◆ Instruction 1
Output the stretch of the Dylan Clark interview from "Okay, you’re back?" through "Let’s dive in.", word for word.
◆ Instruction 2
Using the Dylan Clark interview, decide whether each statement agrees with it, answering yes or no and quoting the words that decide it: (a) Dylan Clark started making films at age nine while his family lived in Germany. (b) He earned his film degree in Los Angeles. (c) The Blair Witch Project inspired him as a filmmaker.
◆ Instruction 3
Resume the Dylan Clark interview after its final sentence.

◆ Source
/---

Okay, you’re back? It was amazing, right?

Dylan brings an incredible thoughtfulness to all his work, and Portrait of God is no different. I love hearing the way that he conceptualizes what he does. I learned a lot from talking to him and I think you will too! Let’s dive in.

Introduce yourself! I’d love to hear about who you are and how you got your start in filmmaking.

My name is Dylan Clark and I’m a 22-year-old filmmaker from Northern Virginia. I started making films when I was nine years old while my family was living in Germany. My first short films were about superheroes and, as you can probably imagine, they were cinematic masterpieces (hardly). I loved making these projects with friends, but I never really felt satisfaction watching the finished projects. They didn’t quite live up to the bombastic spectacles in my head. Probably had something to do with the fact that our costumes were made out of duct tape and cardboard. Shortly thereafter, I started watching horror films and getting really into the genre. There’s something sort of taboo about horror films that’s exciting as a kid. I watched more and more and began to realize that some of these films were incredibly barebones productions. The Blair Witch Project, in particular, inspired me as a filmmaker and made me realize how much more I could do with so little in this genre. That’s really what lead me to the horror shorts I’m still doing today. I began to upload these short films to YouTube and enter them into local film festivals, and slowly, I grew from there. I decided that this was what I wanted to do for a career (writing and directing specifically), so I applied to film schools and found myself in upstate New York pursuing a film degree. I’m now in Los Angeles, learning more about the industry side of things and continuing to write and direct horror films.

One thing that I really loved about Portrait of God was the storytelling; it was simple and effective, and it wasn’t a story I’d seen anything like before, although, of course, religious horror is a space a lot of storytellers work in. What inspired you to tell this particular story?

\---

[Entries from a dataset]
/---

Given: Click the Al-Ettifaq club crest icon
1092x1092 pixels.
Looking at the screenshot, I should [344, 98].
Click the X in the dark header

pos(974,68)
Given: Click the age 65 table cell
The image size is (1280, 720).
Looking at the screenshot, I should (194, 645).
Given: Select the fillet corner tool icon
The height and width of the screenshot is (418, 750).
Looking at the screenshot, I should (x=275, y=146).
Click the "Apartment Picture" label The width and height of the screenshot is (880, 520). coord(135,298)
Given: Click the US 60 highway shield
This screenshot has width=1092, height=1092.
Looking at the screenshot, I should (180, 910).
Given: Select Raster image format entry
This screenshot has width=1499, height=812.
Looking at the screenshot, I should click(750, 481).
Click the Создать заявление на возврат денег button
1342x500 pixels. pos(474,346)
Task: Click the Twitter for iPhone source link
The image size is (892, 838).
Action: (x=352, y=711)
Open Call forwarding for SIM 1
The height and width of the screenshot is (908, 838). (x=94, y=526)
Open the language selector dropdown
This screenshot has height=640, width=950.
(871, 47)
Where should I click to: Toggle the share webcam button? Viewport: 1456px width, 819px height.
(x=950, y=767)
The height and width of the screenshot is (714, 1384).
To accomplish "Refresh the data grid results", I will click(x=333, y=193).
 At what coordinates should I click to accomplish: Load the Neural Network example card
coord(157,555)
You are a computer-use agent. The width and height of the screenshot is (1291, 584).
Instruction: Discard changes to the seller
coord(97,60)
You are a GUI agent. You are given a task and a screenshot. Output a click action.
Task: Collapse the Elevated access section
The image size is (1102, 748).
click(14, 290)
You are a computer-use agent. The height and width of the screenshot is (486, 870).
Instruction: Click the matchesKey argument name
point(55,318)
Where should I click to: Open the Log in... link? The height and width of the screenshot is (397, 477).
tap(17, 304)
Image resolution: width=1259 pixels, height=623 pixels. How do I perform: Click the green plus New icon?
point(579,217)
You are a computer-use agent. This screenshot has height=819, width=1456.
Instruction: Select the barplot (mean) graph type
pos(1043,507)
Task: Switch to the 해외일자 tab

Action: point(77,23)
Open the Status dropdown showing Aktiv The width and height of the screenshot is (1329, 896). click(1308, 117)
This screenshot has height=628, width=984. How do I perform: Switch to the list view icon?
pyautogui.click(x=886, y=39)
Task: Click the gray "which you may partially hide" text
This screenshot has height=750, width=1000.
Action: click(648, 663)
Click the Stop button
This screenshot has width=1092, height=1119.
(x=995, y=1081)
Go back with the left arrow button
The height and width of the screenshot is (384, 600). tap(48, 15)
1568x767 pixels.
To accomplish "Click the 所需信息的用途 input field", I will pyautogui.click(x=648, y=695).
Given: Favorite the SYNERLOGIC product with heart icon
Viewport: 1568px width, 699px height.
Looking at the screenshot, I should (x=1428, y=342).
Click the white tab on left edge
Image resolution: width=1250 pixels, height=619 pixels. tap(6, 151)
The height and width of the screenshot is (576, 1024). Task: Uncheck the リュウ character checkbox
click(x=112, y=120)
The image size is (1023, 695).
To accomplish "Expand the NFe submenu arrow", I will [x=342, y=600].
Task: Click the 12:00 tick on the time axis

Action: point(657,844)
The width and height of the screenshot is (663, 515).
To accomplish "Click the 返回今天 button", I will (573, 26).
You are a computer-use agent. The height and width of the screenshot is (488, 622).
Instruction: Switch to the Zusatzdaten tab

\---

◆ Expected output 1
Okay, you’re back? It was amazing, right?

Dylan brings an incredible thoughtfulness to all his work, and Portrait of God is no different. I love hearing the way that he conceptualizes what he does. I learned a lot from talking to him and I think you will too! Let’s dive in.

◆ Expected output 2
(a) Yes: "I started making films when I was nine years old while my family was living in Germany."
(b) No: "I applied to film schools and found myself in upstate New York pursuing a film degree."
(c) Yes: "The Blair Witch Project, in particular, inspired me as a filmmaker"

◆ Expected output 3
Religious horror is one of my favorite subgenres. While this is the first short I’ve done that I’d fully qualify as religious horror, most of the writing I’ve done for feature-length projects has occupied that space. The idea for this project was originally based on an assessment of our resources. I knew that we had access to a room with black curtains and a projector. My goal was to figure out what the best and most frightening use of that space would be. There’s something really scary about barely being able to see someone (or something) in the dark. To make things even more frightening, what if only some people were able to see that thing? I ran with these ideas and settled on the portrait. It was only then that I realized how well religion meshed with these ideas. On such a tiny scale, with practically no budget, that’s usually how I’ve evolved ideas. They’re born out of our limitations and grow from there.

What’s your favorite horror movie and why do you love it? Did that movie influence Portrait of God or any of your other work?

It’s almost impossible for me to narrow down my favorite horror film, but one of my favorites that I think most closely influenced Portrait of God is The Blair Witch Project. Growing up in a house surrounded by woods, The Blair Witch Project naturally freaked me out to no end as a kid. On top of finding it incredibly scary, it proved to me that there was nothing holding me back from making a horror film in my backyard. I didn’t need equipment, I just needed a simple idea and the conviction to see it through. The minimalism that Blair Witch proved can be successful has shaped all of my projects including Portrait of God. It’s all about assessing your resources and finding a story that can let those things shine.

More broadly speaking, who or what inspires you as a filmmaker? Do you have favorite horror movies or directors whose work really speaks to you?

One director that I really admire is Guillermo del Toro. The beauty of his visual style speaks for itself, but it’s the way he injects so much heart into horror that really stands out to me. Mike Flanagan is a newer face that does this quite well too. Flanagan and del Toro both make sure that the quality of their style matches the quality of their substance and that’s something that I’m really striving for. Flanagan’s Midnight Mass in particular struck me as an incredibly interesting meditation on the beauty and horror that religion can breed.

What is your process for developing an idea for a short film? All indie filmmakers work with limitations–budget, time, crew size, etc–how does this inform your process?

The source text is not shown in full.